Un support propre, sec et poncé conditionne toute la durabilité du traitement. On vérifie l’humidité du bois en surface : s’il est encore humide au toucher après une pluie récente, on attend.

Femme ponçant une table en bois de jardin sur une terrasse avant application d'un produit de protection contre les fissures

Calendrier d’application et entretien dans le temps

Le meilleur moment pour appliquer un traitement sur une table en bois extérieur, c’est au printemps, quand les températures dépassent 10-12 °C et que le bois a eu le temps de sécher après l’hiver. On évite les journées de plein soleil qui font sécher le produit trop vite en surface et limitent la pénétration.

L’application elle-même n’a rien de complexe. On travaille dans le sens des fibres, au pinceau large ou au chiffon pour les huiles. Deux couches fines valent mieux qu’une couche épaisse : la première nourrit le bois en profondeur, la seconde sature la surface.

Fréquence de renouvellement selon le produit

Avec une huile classique, on remet une couche chaque année, parfois deux fois par an si la table est en plein sud sans ombrage. Avec un saturateur nouvelle génération, on espace à deux ou trois ans. Avec une lasure pigmentée, on peut atteindre plusieurs années sans intervention si la teinte est suffisamment foncée.

Les retours varient sur ce point selon l’exposition, l’essence de bois et le climat local. Une table sous pergola en Bretagne ne vieillira pas comme une table en plein soleil dans le Var.

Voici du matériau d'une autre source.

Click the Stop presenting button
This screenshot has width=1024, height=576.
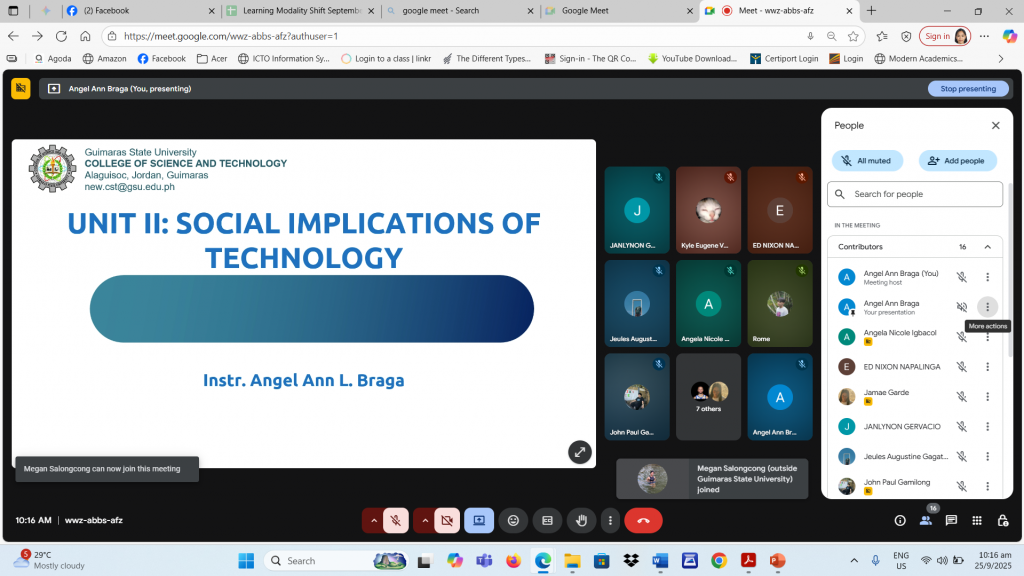tap(968, 89)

Protéger sa table en bois au quotidien sans produit

Le traitement chimique ne fait pas tout. Quelques réflexes prolongent significativement la durée de vie d’une table de jardin en bois :

  • Utiliser une housse de protection quand la table n’est pas utilisée, surtout en hiver. Une housse respirante évite la condensation piégée qui favorise les moisissures.
  • Surélever légèrement les pieds avec des patins pour éviter le contact direct avec un sol humide ou une terrasse mouillée.
  • Essuyer l’eau stagnante sur le plateau après une pluie au lieu de la laisser s’évaporer naturellement. C’est ce cycle absorption-évaporation qui provoque les fissures.
  • Éviter de poser des pots de fleurs directement sur le bois : l’humidité permanente sous le pot crée des cernes et accélère le pourrissement localisé.

L’entretien mécanique régulier complète le traitement et réduit la fréquence de ré-application. Une table qu’on protège du pire au quotidien conserve sa finition bien plus longtemps qu’une table traitée mais abandonnée aux intempéries entre deux couches de produit.